Give the lines of the listing below as a JSON list of strings, one string per line and no blank lines, from the line containing "Screen dimensions: 226x129" through the end of the listing. Leave out the pictures.

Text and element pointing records
□ □ □ □ □

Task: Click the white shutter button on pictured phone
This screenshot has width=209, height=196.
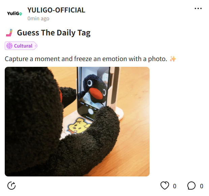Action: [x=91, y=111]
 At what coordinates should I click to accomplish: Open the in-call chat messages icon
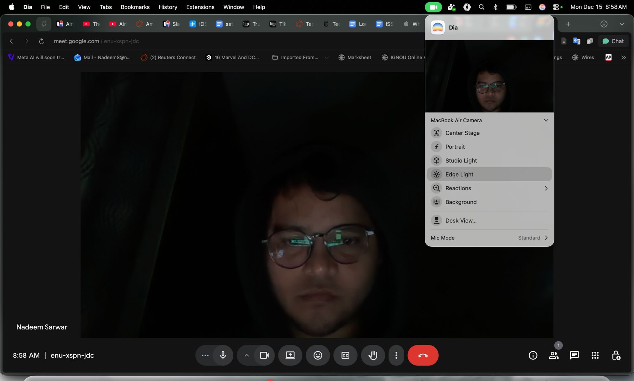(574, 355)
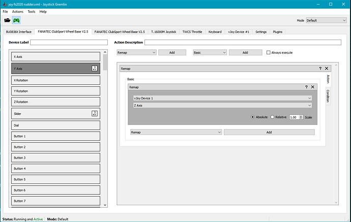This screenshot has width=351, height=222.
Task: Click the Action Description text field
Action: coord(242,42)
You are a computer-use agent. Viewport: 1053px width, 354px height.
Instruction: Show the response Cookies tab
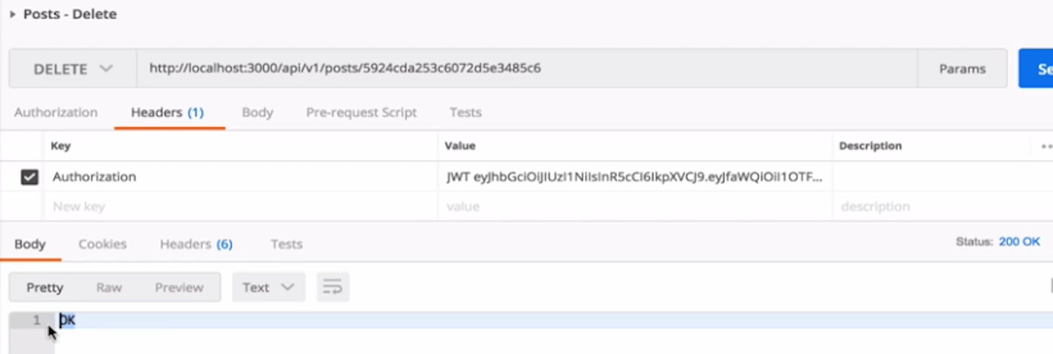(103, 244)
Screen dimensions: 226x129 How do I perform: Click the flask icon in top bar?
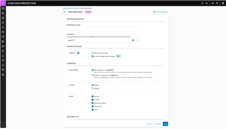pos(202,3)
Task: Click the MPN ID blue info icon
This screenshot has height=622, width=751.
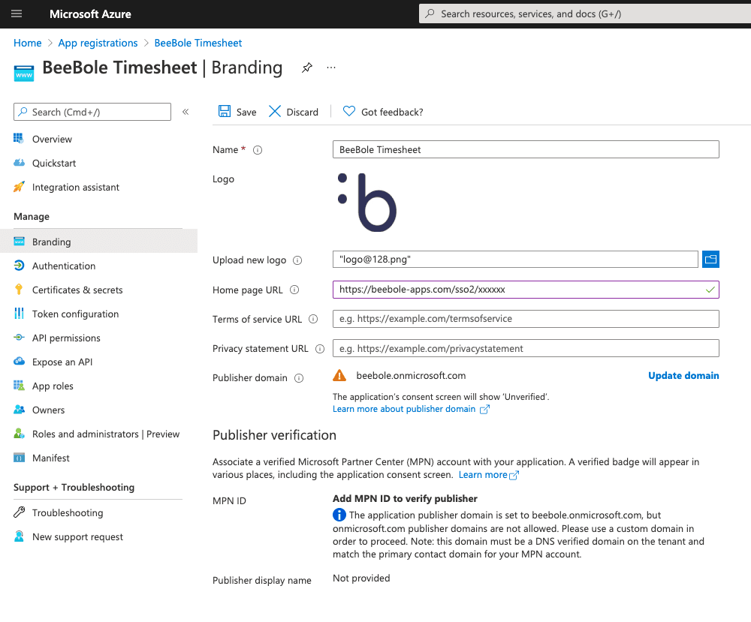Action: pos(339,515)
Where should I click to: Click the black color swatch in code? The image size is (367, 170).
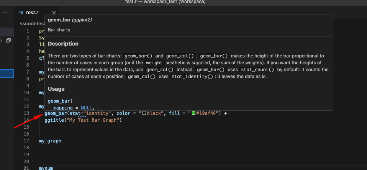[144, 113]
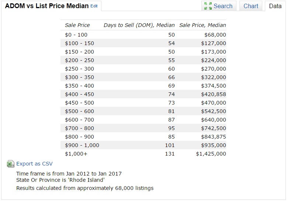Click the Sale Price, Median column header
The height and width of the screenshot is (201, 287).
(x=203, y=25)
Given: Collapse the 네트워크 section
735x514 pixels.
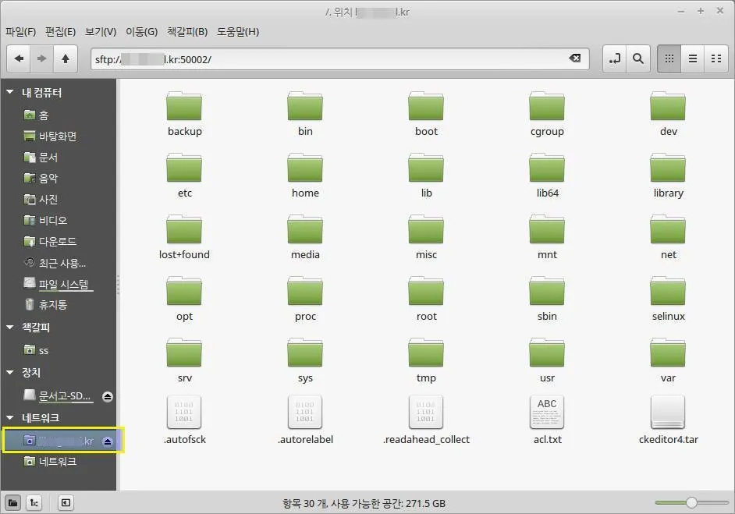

□ □ □ □ □

Answer to this task ->
[
  "Screen dimensions: 226x129 How do I perform: Click the flask icon in top bar?",
  "pos(202,3)",
  "Task: Click the MPN ID blue info icon",
  "This screenshot has height=622, width=751.",
  "Action: pos(339,515)",
  "Where should I click to: Click the black color swatch in code? The image size is (367, 170).",
  "[144, 113]",
  "Click the Sale Price, Median column header",
  "The height and width of the screenshot is (201, 287).",
  "(x=203, y=25)",
  "Given: Collapse the 네트워크 section",
  "735x514 pixels."
]